Actus#sport
Temps de lecture : 02'58''
20 septembre 2022

Barooders, la marketplace d’articles sportifs de seconde main lève 2,2 millions d’euros

Barooders est une toute jeune marketplace dédiée à la seconde main d'équipements de sport. Créée par le couple Edwige Michau et Geoffroy D'Autichamp en octobre 2021, elle en est déjà à sa deuxième levée de fonds.

10 mois seulement après son lancement, Barooders peut se targuer d’une croissance mensuelle de 40%. La marketplace, qui avait déjà levé 1,3 million d’euros il y a six mois, continue sur sa lancée. En effet, elle vient de lever « 2,2 millions d’euros auprès des meilleurs investisseurs de la french tech et du sport : Kima Ventures, les fondateurs de Veepee et Ankorstore ou encore l’ex-vainqueur de Rolland Garros Stanislas Wawrinka« , d’après un communiqué. Barooders aura donc levé un peu plus de 3 millions d’euros en un an.

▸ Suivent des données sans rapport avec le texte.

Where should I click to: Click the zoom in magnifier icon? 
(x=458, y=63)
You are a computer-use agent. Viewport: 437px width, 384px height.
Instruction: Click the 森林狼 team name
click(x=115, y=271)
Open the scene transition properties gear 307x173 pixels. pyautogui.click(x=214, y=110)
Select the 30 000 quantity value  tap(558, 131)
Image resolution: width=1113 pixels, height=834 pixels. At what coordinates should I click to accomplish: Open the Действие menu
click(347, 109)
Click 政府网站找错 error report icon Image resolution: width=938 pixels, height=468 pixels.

Une levée pour se sécuriser

Pour sa progression fulgurante, Barooders a d’abord mis un point d’honneur à développer une infrastructure dédiée à la chaîne logistique de la seconde main : réception, inspection, prise de photos, mise en ligne, stockage et expédition des produits. De manière à proposer « des services de collecte à domicile et de dépôt-vente pour les particuliers et un service de seconde main 100% intégré pour les marques », précise la startup dans son communiqué.

Et c’est une réussite pour la cofondatrice Edwige Michau : « la solution logistique qu’on vient d’ouvrir plaît énormément, mais des investisseurs nous ont mis en garde sur le contexte macroéconomique, pour qu’on ne se retrouve pas dans une position compliquée au mois de décembre, alors que nous avons pris un joli départ« . D’ailleurs, elle avoue que l’objectif de base était d’un million, mais au vu de l’intérêt, la levée est montée jusqu’à 2,2 millions d’euros.

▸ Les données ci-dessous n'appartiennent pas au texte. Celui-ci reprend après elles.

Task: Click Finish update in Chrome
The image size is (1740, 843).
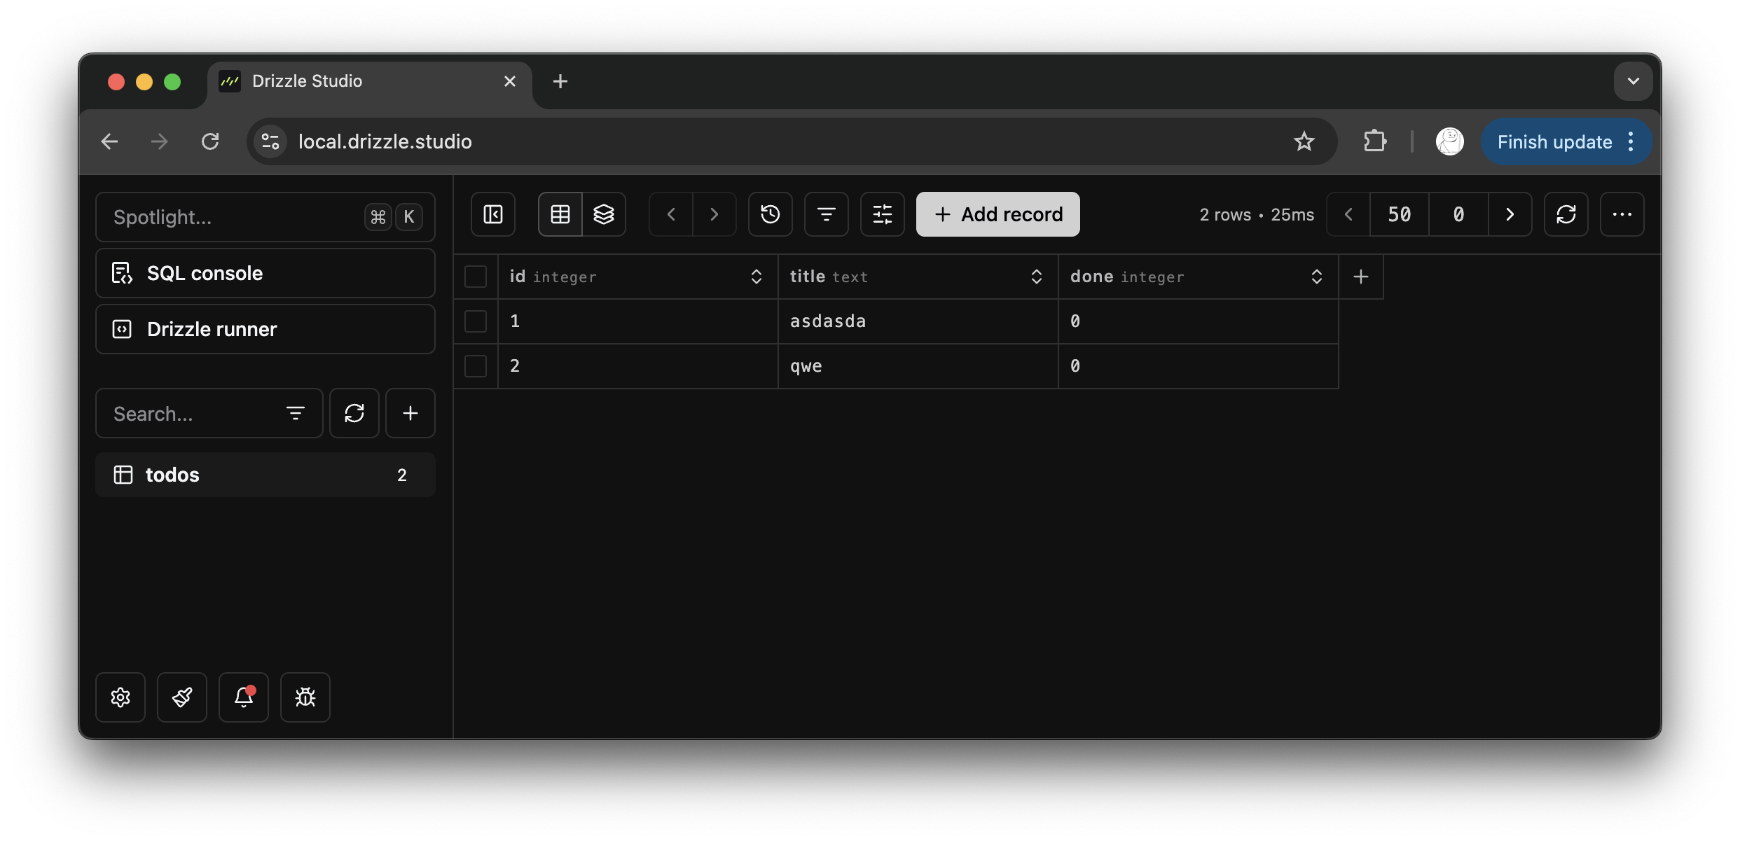Action: point(1554,142)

Une expérience client au centre de la stratégie

La cofondatrice nous explique également que la croissance de la marketplace s’est jouée, selon elle, sur l’expérience client. « Il y a effectivement tout le travail que nous avons fait pour avoir un site propre, qui véhicule l’expérience du neuf, en seconde main« . Une expérience client qui repose également sur l’assurance d’avoir un produit de qualité, où la révision du produit est indispensable. « Ce qui est très rassurant pour nos acheteurs, c’est le fait d’inspecter et garantir des produits techniques. Ce n’est pas le cas pour tous les produits du site, mais par exemple pour les parapentes, nous nous sommes associés avec des experts réparateurs qui sont capables de certifier et garantir le produit« .

D’ailleurs, lorsqu’on lui parle de ses nombreux concurrents, elle ne s’inquiète pas trop : « C’est plutôt bon signe, ça veut dire qu’il y a vraiment un marché. Je pense qu’on a une différence dans le type d’offre, certains se spécialisent dans l’outdoor par exemple, d’autres font plusieurs sports comme nous, mais ils n’ont pas ce service d’inspection des experts« .

Un contexte avantageux

Edwige Michau identifie les facteurs de croissance de la plateforme par le manque notamment d’offre de seconde main dans l’équipement de sport, où la demande était forte d’après elle « il y a l’équivalent pour l’électronique, l’équivalent pour le luxe, l’équivalent pour la mode mais il n’y avait rien pour le sport, pourtant c’est une catégorie qui concerne beaucoup de personnes et qui représente un budget onéreux« . Une demande qui s’accroît avec un contexte économique où le pouvoir d’achat est fragilisé, explique la cofondatrice. « Nous donnons accès aux meilleures marques mais à des prix qui défient toute concurrence puisqu’on est entre -30% et -80% du prix neuf« .

Pour la suite, les équipes de Barooders souhaitent continuer sur la même lancée, avec une nouvelle levée de fonds envisagée en début d’année 2023. « Nous préparons aussi le lancement d’une application mobile« , annonce Edwige Michau.